Directions -
The lines below must be transcribed exactly as given, with the images removed.

Records -
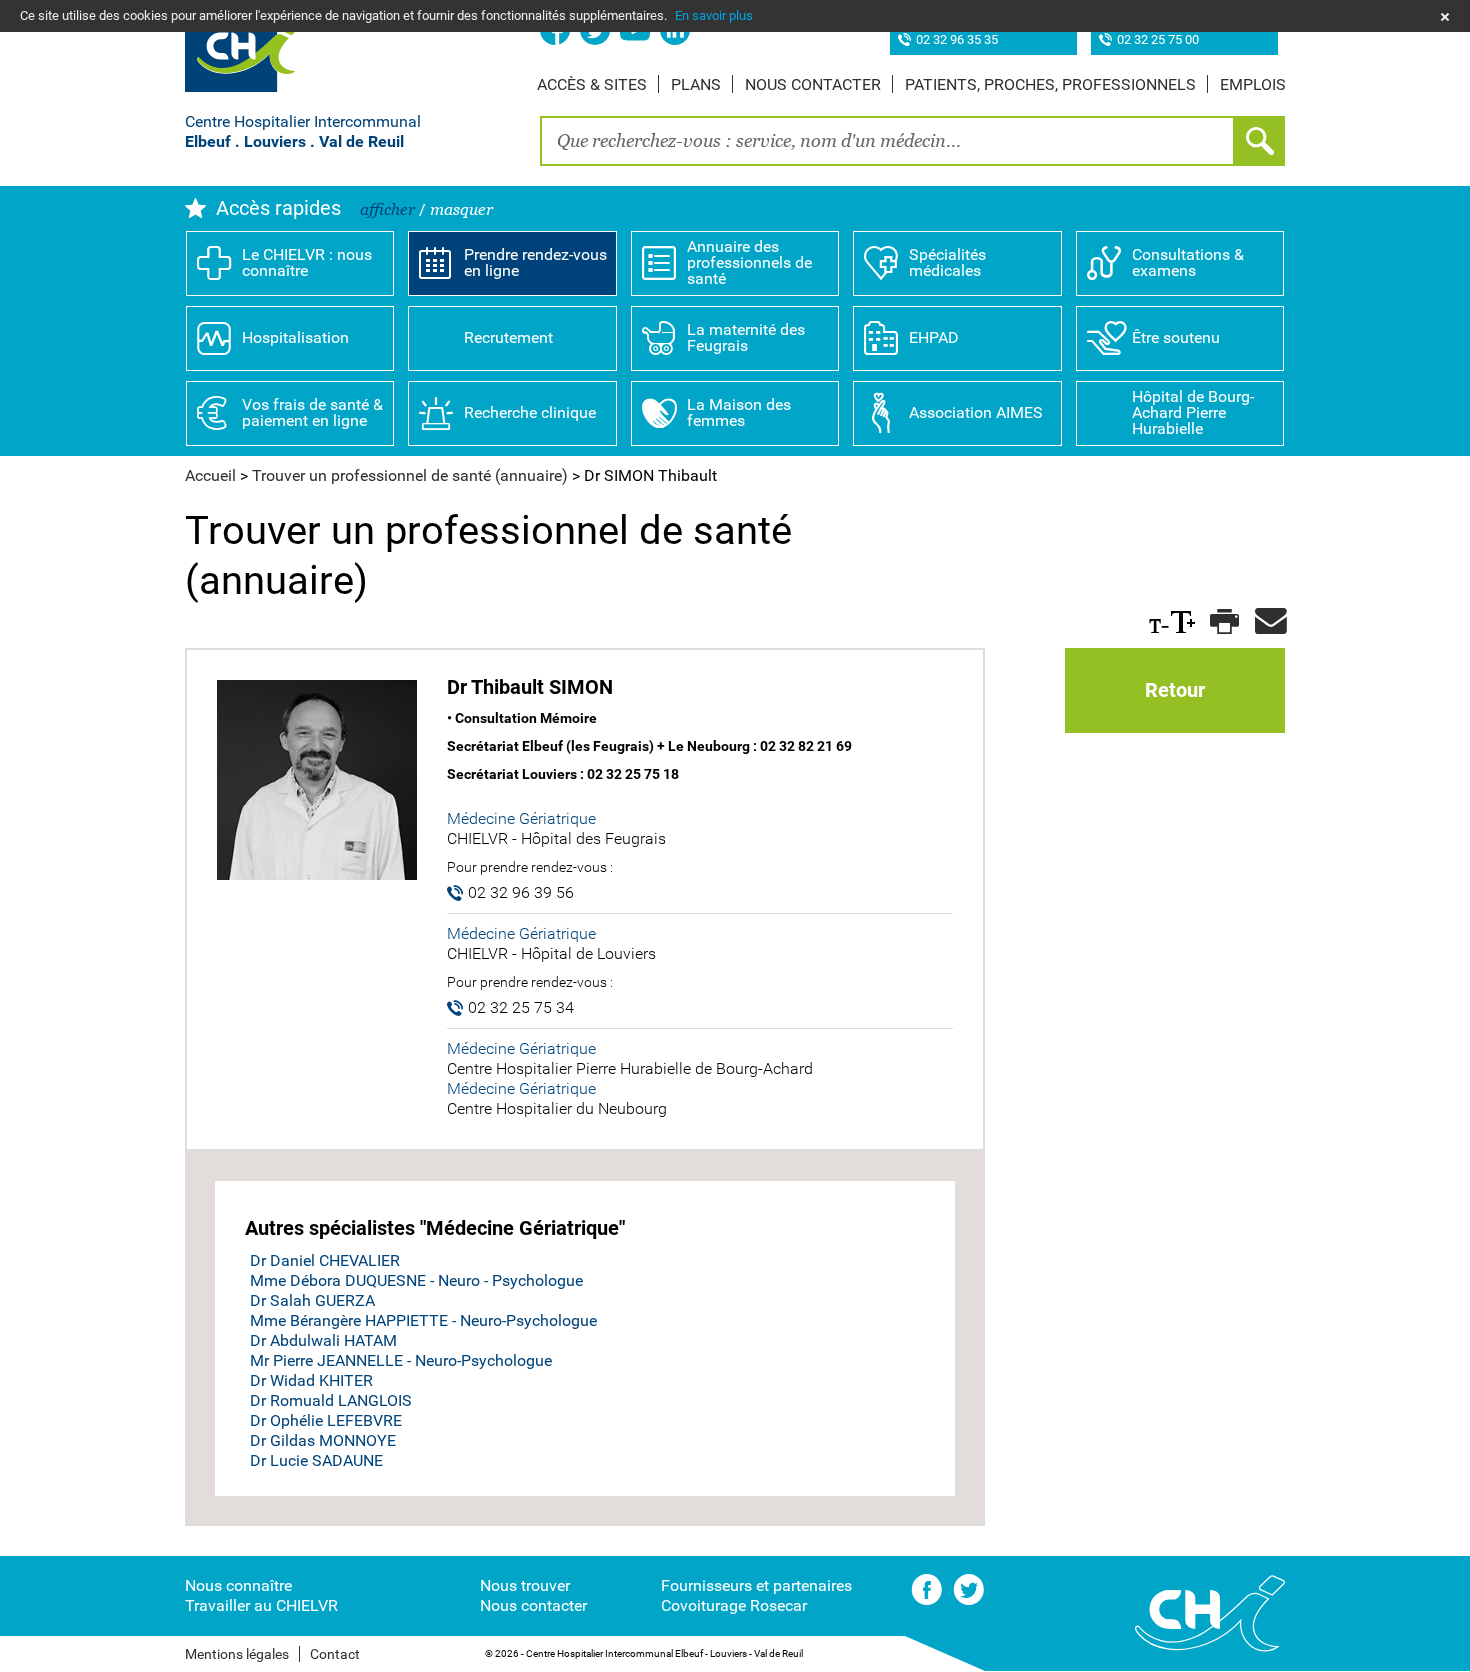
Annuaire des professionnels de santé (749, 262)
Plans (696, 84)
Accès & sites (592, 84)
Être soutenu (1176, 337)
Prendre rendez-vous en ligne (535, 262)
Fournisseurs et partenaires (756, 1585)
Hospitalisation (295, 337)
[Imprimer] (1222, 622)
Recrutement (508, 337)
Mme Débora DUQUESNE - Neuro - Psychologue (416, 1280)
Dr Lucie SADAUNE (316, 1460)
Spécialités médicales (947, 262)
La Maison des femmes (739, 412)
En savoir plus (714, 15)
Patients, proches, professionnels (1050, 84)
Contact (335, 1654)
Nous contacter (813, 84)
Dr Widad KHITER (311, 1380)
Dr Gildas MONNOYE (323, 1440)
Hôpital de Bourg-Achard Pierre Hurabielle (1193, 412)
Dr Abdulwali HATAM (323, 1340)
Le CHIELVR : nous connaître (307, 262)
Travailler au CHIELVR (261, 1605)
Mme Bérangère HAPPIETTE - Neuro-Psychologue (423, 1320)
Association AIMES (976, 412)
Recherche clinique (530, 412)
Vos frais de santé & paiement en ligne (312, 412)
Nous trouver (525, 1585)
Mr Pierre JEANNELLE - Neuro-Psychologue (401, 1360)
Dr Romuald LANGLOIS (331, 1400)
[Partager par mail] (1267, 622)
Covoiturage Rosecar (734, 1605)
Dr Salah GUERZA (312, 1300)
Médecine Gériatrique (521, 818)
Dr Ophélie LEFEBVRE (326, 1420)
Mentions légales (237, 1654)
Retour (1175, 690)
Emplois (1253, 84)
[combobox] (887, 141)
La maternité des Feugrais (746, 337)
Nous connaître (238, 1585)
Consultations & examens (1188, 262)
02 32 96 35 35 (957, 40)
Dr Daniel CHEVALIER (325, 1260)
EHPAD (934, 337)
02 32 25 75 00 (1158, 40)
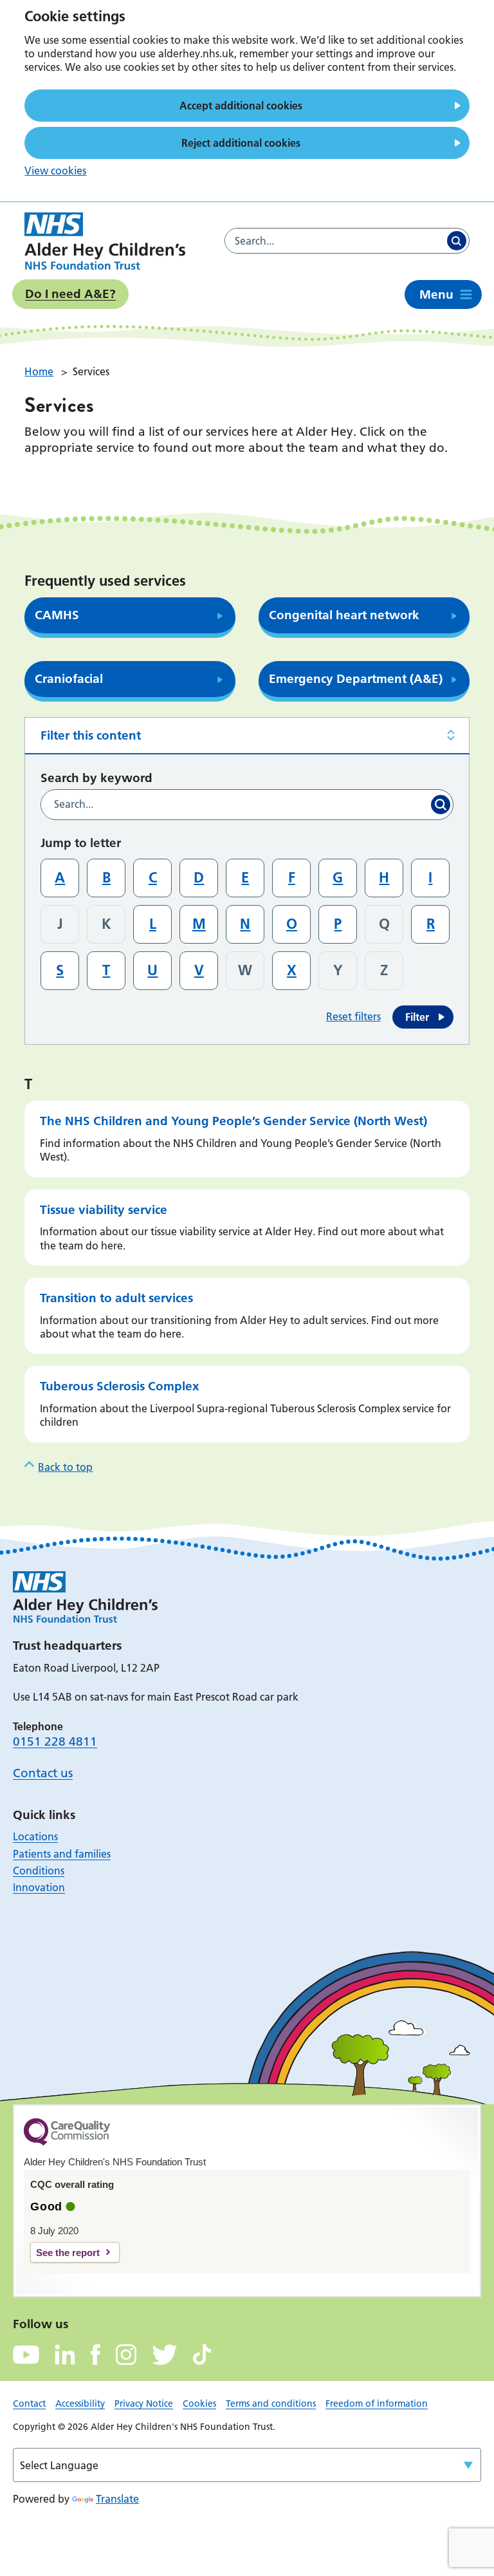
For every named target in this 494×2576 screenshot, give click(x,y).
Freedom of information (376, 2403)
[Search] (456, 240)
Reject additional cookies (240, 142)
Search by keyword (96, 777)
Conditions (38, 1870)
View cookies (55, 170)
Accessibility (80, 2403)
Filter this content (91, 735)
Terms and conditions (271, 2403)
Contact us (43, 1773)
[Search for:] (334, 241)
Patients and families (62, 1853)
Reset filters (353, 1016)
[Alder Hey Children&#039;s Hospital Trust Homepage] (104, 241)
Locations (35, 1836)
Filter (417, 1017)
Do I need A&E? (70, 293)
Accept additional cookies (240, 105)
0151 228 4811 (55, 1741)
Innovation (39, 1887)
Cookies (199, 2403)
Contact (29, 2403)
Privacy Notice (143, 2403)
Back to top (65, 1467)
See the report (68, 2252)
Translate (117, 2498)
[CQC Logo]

Answer box -
Annuaire des professionnels de santé (749, 262)
Plans (696, 84)
Accès & sites (592, 84)
Être soutenu (1176, 337)
Prendre rendez-vous en ligne (535, 262)
Fournisseurs et partenaires (756, 1585)
Hospitalisation (295, 337)
[Imprimer] (1222, 622)
Recrutement (508, 337)
Mme Débora DUQUESNE - Neuro - Psychologue (416, 1280)
Dr Lucie SADAUNE (316, 1460)
Spécialités médicales (947, 262)
La Maison des femmes (739, 412)
En savoir plus (714, 15)
Patients, proches, professionnels (1050, 84)
Contact (335, 1654)
Nous contacter (813, 84)
Dr Widad KHITER (311, 1380)
Dr Gildas MONNOYE (323, 1440)
Hôpital de Bourg-Achard Pierre Hurabielle (1193, 412)
Dr Abdulwali HATAM (323, 1340)
Le CHIELVR : nous connaître (307, 262)
Travailler au CHIELVR (261, 1605)
Mme Bérangère HAPPIETTE - Neuro-Psychologue (423, 1320)
Association AIMES (976, 412)
Recherche clinique (530, 412)
Vos frais de santé & paiement en ligne (312, 412)
Nous trouver (525, 1585)
Mr Pierre JEANNELLE - Neuro-Psychologue (401, 1360)
Dr Romuald LANGLOIS (331, 1400)
[Partager par mail] (1267, 622)
Covoiturage Rosecar (734, 1605)
Dr Salah GUERZA (312, 1300)
Médecine Gériatrique (521, 818)
Dr Ophélie LEFEBVRE (326, 1420)
Mentions légales (237, 1654)
Retour (1175, 690)
Emplois (1253, 84)
[combobox] (887, 141)
La maternité des Feugrais (746, 337)
Nous connaître (238, 1585)
Consultations & examens (1188, 262)
02 32 96 35 35 (957, 40)
Dr Daniel CHEVALIER (325, 1260)
EHPAD (934, 337)
02 32 25 75 00 (1158, 40)
For every named target in this 494×2576 screenshot, give click(x,y).
Freedom of information (376, 2403)
[Search] (456, 240)
Reject additional cookies (240, 142)
Search by keyword (96, 777)
Conditions (38, 1870)
View cookies (55, 170)
Accessibility (80, 2403)
Filter this content (91, 735)
Terms and conditions (271, 2403)
Contact us (43, 1773)
[Search for:] (334, 241)
Patients and families (62, 1853)
Reset filters (353, 1016)
[Alder Hey Children&#039;s Hospital Trust Homepage] (104, 241)
Locations (35, 1836)
Filter (417, 1017)
Do I need A&E? (70, 293)
Accept additional cookies (240, 105)
0151 228 4811 (55, 1741)
Innovation (39, 1887)
Cookies (199, 2403)
Contact (29, 2403)
Privacy Notice (143, 2403)
Back to top (65, 1467)
See the report (68, 2252)
Translate (117, 2498)
[CQC Logo]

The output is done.